Asked by journalists whether the UN might go ahead and formally establish the tribunal itself, Mr. Ban said he preferred to see first how the situation unfolds given the potential meeting hosted by Saudi Arabia.

During his visit to Lebanon late last month as part of his Middle Eastern trip Mr. Ban voiced disappointment that the country’s five-month political crisis, which has led to an opposition walk-out from Parliament and mass demonstrations, had not been resolved.

The planned special tribunal in Lebanon will be of “an international character” to deal with the assassination of Mr. Hariri, who was killed along with 22 others in a massive car bombing in downtown Beirut in February 2005.

A senior UN official told journalists yesterday in New York that it would be ultimately up to the tribunal to determine whether other political killings in Lebanon since October 2004 were connected to Mr. Hariri’s assassination and could therefore be dealt with by the tribunal.

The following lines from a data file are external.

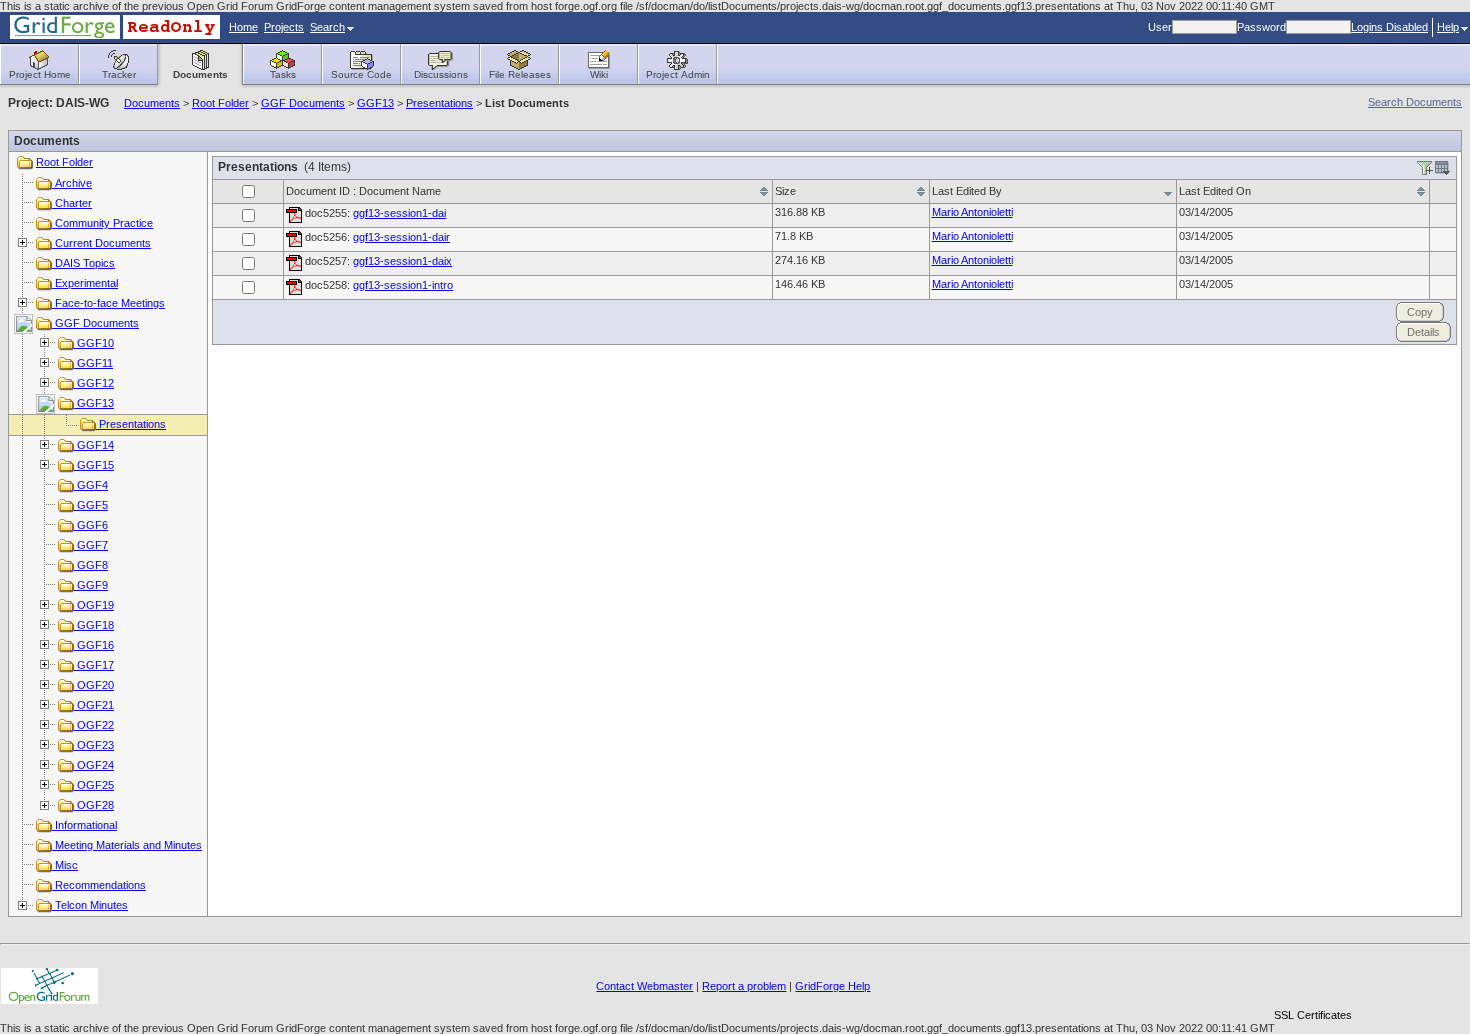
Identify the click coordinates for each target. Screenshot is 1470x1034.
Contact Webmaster (644, 986)
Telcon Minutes (90, 905)
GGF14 (94, 445)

In April 2004 the Security Council set up the International Independent Investigation Commission (IIIC) after an earlier UN mission found that Lebanon’s own inquiry into the Hariri assassination was seriously flawed and that Syria was primarily responsible for the political tensions that preceded the attack. Its mandate runs out next year.

Serge Brammertz, the current head of the IIIC, told the Council last September that evidence obtained so far suggests that a young, male suicide bomber, probably non-Lebanese, detonated up to 1,800 kilograms of explosives inside a van to assassinate Mr. Hariri.

Meanwhile, during his briefing to the Council today, Mr. Ban spoke about recent developments in the Israeli-Palestinian peace process, the strife-torn Darfur region, Iraq and Somalia.

He also discussed his recent report to the Council on the implementation of resolution 1701, which ended last year’s 34-day war between Hizbollah and Israel.